### Enunciado da tarefa
Transcreva sem nenhuma alteração o trecho do sermão sobre o Juízo Final, começando em "Lucas 17:20, 21" e terminando em "Apoc. 20:12.".

### Texto exibido

"Juízo Final"

Um sermão pelo Rev. Cristovão Rabelo Nobre

 

"E, interrogado pelos fariseus sobre quando havia de vir o reino de Deus, respondeu-lhes, e disse: O reino de Deus não vem com aparência exterior. Nem dirão: Ei-lo aqui, ou, Ei-lo ali; porque eis que o reino de Deus está dentre vós"

Lucas 17:20, 21

"E vi os mortos, grandes e pequenos, que estavam diante do trono, e abriram-se livros; e abriu-se outro livro, que é o da vida; e os  mortos foram julgados pelas coisas que estavam escritas nos livros, segundo as suas obras"

Apoc. 20:12.

Há uma passagem nos escritos que nos diz que, ao acontecer o Juízo Final, ele deve ser noticiado, revelado, por causa da crença na Palavra. Por essa razão  as Doutrinas Celestes contêm relatos concernentes o dia do Juízo e de como isto acontece. É, também, pela mesma razão que hoje faremos um breve exame acerca desse ponto,  o juízo por que todo homem deve um dia passar.

(Dados sobre localização de alvos visíveis)
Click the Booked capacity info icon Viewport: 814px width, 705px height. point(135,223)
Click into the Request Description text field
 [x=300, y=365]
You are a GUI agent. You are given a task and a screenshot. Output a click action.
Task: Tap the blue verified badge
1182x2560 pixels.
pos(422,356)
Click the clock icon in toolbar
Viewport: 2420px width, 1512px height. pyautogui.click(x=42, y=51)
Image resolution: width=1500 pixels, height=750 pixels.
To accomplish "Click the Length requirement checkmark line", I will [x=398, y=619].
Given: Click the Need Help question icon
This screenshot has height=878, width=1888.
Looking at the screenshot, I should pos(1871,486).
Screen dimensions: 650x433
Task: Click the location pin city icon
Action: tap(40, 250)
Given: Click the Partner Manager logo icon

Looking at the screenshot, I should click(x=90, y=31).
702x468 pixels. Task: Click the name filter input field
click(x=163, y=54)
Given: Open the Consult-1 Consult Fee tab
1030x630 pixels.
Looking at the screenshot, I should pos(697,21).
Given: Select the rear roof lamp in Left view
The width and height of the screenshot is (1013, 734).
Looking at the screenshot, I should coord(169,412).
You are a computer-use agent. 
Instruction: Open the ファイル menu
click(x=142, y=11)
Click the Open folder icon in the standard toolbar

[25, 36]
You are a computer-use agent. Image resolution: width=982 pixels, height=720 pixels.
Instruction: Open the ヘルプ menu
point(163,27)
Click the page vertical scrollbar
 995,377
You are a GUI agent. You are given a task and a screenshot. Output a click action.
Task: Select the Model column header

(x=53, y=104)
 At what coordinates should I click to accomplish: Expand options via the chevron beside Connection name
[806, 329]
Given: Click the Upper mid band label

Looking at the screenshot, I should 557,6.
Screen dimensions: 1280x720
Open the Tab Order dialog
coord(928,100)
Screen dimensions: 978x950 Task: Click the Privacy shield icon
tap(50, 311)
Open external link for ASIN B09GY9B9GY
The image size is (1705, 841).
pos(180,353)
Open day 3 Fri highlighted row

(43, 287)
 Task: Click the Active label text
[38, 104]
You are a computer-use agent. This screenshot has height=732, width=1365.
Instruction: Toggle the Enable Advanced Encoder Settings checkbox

### Resolução
Lucas 17:20, 21

"E vi os mortos, grandes e pequenos, que estavam diante do trono, e abriram-se livros; e abriu-se outro livro, que é o da vida; e os  mortos foram julgados pelas coisas que estavam escritas nos livros, segundo as suas obras"

Apoc. 20:12.